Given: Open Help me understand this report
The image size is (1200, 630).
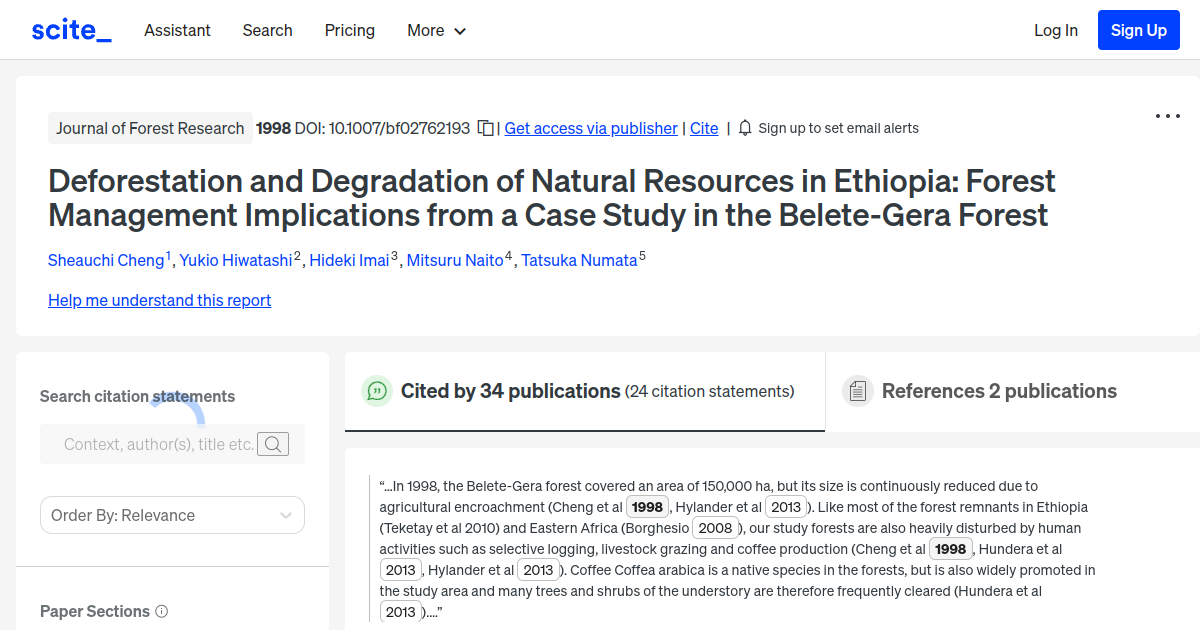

● ● ●

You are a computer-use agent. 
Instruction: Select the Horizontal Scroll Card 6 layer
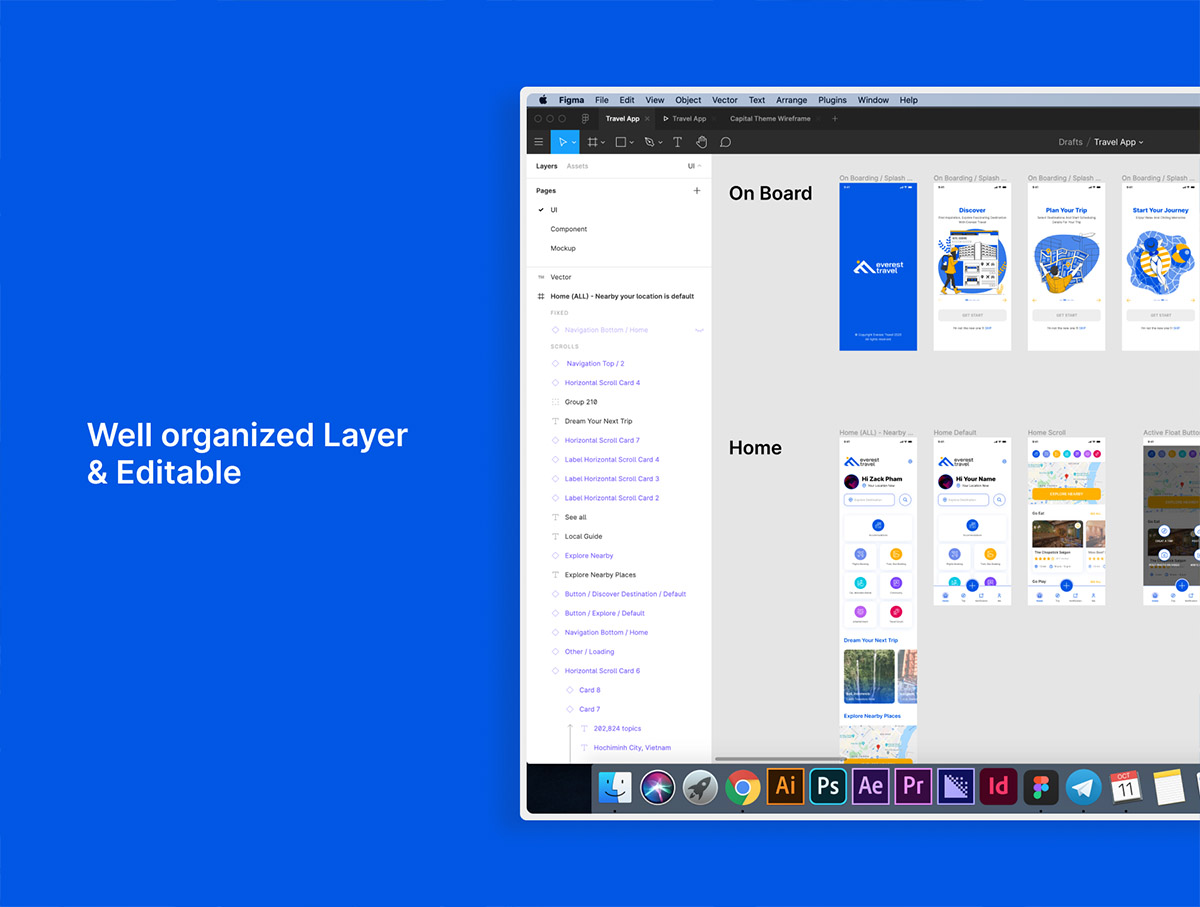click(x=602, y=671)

● ● ●

YOUR ASSIGNMENT: Return, unchanged, the run of lines above that opens with the line containing "Given: Open Help me understand this report" and closes with the line containing "The image size is (1200, 630).". Include both.

WORKED SOLUTION:
Given: Open Help me understand this report
The image size is (1200, 630).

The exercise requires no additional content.